JPMorgan shares lurch down again as trading losses hit $3bn
Stephen Foley is a former Associate Business Editor of The Independent, based in New York. He left in August 2012. In a decade at the paper, he covered personal finance, the UK stock market and the pharmaceuticals industry, and had also been the Business section's share tipster. Between arriving with three suitcases in Manhattan in January 2006 and his departure, he witnessed and reported on a great economic boom turning spectacularly to bust. In March 2009, he was named Business and Finance Journalist of the Year at the British Press Awards.
Friday 18 May 2012
Jamie Dimon's worst fears for the scale of losses on the "London Whale" derivatives disaster could be coming true in double-quick time.
The JPMorgan Chase chief executive disclosed last week that the bank had lost $2bn (£1.2bn) on a complex bet in the credit markets and that the figure could escalate as it unwinds the disastrous trades.
The paper loss on the trade now sits at $3bn, according to reports yesterday, because rival speculators have taken opposing positions in an attempt to profit from JPMorgan's distress. The reports sent the bank's shares down another 3 per cent before lunch. They fell 9 per cent on a single day when the debacle first came to light.
Mr Dimon said the ultimate losses could be $3bn or more, but this will only be certain when the trade is fully unwound. In the meantime, the loss on paper will swing wildly depending on speculative activity in what is an obscure and thinly traded corner of the credit markets.
One of the biggest problems is an index called the Markit CDX NA IG Series 9 maturing in 2017, which reflects the value of a portfolio of credit default swaps, contracts tied to the credit quality of 121 North American investment-grade bond issuers including Kraft Foods and Wal-Mart Stores.

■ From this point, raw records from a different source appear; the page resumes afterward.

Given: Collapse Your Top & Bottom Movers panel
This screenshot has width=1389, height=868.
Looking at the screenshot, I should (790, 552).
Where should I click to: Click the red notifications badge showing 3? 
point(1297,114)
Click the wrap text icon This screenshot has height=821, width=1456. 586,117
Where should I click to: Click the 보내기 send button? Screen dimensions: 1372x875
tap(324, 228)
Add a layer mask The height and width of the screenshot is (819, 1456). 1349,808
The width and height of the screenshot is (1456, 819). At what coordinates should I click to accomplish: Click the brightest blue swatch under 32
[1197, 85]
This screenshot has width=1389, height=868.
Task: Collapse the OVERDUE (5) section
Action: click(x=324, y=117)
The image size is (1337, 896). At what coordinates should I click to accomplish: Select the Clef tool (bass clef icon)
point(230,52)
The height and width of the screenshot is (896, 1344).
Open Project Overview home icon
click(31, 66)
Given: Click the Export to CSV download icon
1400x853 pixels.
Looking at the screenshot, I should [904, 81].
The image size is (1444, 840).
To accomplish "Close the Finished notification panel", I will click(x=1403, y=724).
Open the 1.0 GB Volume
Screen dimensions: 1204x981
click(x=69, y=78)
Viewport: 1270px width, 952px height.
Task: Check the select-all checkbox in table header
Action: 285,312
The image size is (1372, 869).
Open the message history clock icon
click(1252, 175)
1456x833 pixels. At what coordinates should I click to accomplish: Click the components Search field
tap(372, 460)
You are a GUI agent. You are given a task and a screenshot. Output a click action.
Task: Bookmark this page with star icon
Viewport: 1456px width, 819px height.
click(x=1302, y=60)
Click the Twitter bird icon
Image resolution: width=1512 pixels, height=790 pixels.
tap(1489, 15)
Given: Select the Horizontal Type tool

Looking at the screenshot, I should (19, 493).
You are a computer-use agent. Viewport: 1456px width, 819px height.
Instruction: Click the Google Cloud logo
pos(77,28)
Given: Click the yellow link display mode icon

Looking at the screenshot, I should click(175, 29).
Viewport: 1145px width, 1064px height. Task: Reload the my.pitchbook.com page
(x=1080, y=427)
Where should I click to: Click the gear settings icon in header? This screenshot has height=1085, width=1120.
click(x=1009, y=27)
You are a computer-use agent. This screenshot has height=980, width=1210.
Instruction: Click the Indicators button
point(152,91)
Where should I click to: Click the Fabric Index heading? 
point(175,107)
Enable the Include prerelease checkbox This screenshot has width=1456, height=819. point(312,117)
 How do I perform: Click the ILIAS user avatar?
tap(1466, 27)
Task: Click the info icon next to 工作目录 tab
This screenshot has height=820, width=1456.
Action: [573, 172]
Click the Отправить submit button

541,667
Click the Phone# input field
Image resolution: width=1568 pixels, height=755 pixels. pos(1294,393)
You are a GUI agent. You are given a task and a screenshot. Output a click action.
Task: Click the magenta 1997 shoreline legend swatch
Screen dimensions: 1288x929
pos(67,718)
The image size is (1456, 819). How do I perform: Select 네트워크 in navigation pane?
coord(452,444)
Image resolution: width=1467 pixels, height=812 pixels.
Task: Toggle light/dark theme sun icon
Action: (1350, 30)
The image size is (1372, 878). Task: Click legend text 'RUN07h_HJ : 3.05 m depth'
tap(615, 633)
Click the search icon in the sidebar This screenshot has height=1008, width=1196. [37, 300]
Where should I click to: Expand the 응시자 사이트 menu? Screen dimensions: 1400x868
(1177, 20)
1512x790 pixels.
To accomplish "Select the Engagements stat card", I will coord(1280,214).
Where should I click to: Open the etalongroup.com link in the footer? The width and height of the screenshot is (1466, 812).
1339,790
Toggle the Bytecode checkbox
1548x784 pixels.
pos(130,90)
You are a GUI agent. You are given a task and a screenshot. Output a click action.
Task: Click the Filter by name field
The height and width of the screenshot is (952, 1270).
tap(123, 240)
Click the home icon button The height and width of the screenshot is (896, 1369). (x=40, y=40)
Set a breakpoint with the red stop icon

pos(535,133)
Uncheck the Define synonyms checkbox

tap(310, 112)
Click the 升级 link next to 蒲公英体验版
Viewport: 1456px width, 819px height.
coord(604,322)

Bruno Iksal, the JPMorgan trader known as the London Whale for the size of the market positions he was taking, had bet heavily that the index would go up in value. Now investors are piling in with negative bets that are pushing it down.
Rival investors and banking analysts alike have struggled to piece together the complicated trading strategy from Mr Dimon's public comments. "I've been through this exercise a few times, and I can't make the numbers make sense," Michael Johnson, the chief market strategist at MS Howells, said.
Even if the current $3bn loss was to be crystallised, JPMorgan is still expected to be profitable overall in the second quarter.